Откинув поперечную щеколду, он разрешил ему выйти. Закрыв дверь, он подозвал другого матроса.

– Больной, – пояснил он.

Сафа поторопился уточнить, что ему надо.

– Туалет! – выхватил второй, похоже, эти типы понимали только односложные выражения. – Не вертись! Иди на корму! – заученно рявкнул провожатый.

Стоило Сафе замешкаться, как он выкрикивал это раз за разом.

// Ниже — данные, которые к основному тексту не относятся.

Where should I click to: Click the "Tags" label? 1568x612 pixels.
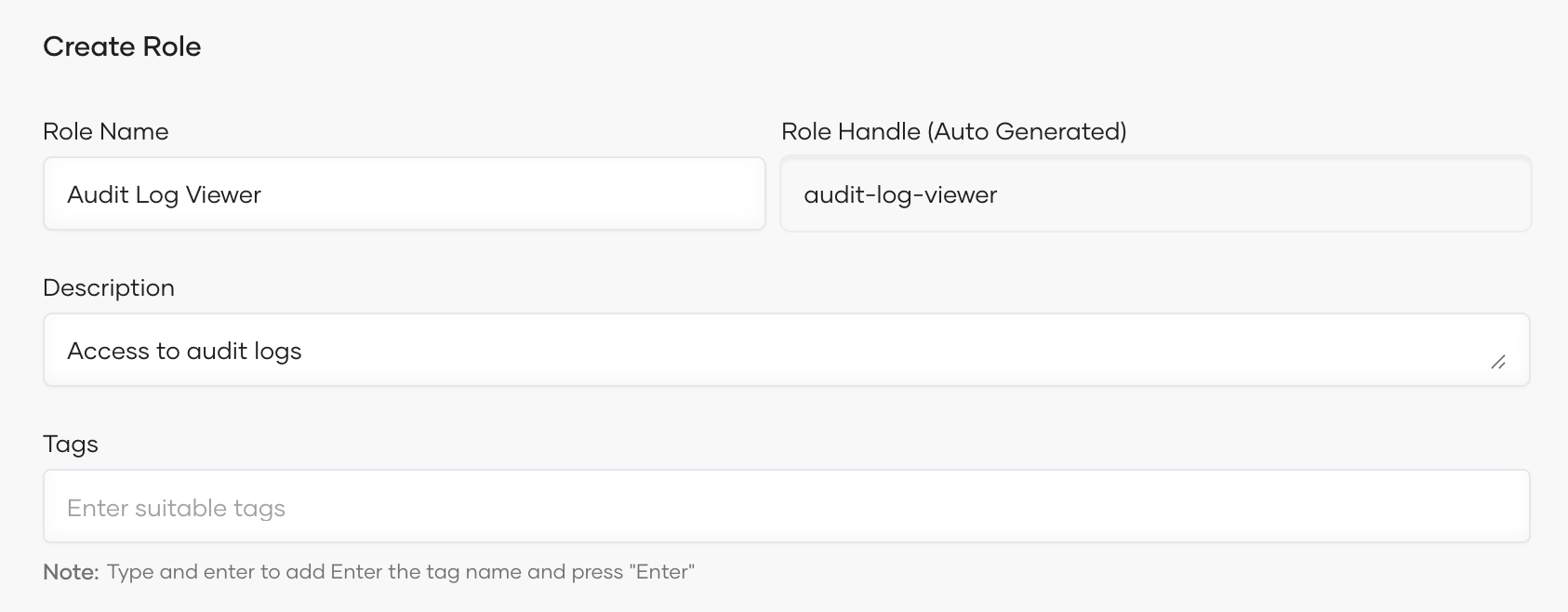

После затхлости закрытого помещения подросток с наслаждением вдохнул морской воздух. Пароход стремительно удалялся от берега, постепенно тающего в дымке. При таком раскладе они могли уйти в нейтральные воды даже раньше намеченного срока.

При виде удаляющейся земли в глазах что-то защипало. Впасть в окончательную тоску не дал здоровяк, тычками погнавший его на корму.

Свежий воздух потерял свою привлекательность, когда они, миновав кормовую надстройку, приблизились к широкой бочке не мене двух метров высотой. Подчиняясь новым тычкам, Сафа поднялся по трапу. На крышке бочки было вырезано очко, в которое, судя по всему, неоднократно промахивались. Когда пароход трясло на волнах, содержимое бочки плескалось внутри. Этого самого содержимого было не менее тонны.

– Вы когда-нибудь гальюн чистите? – возмутился Сафа.

– Не вертись! – бодро прикрикнул здоровяк, происходящее казалось ему забавой.

Со своего места Сафа хорошо видел надстройку и капитанский мостик. Что-то не так было на мостике, и не сразу Сафа понял, что во всех видимых ему иллюминаторах напрочь отсутствуют стекла.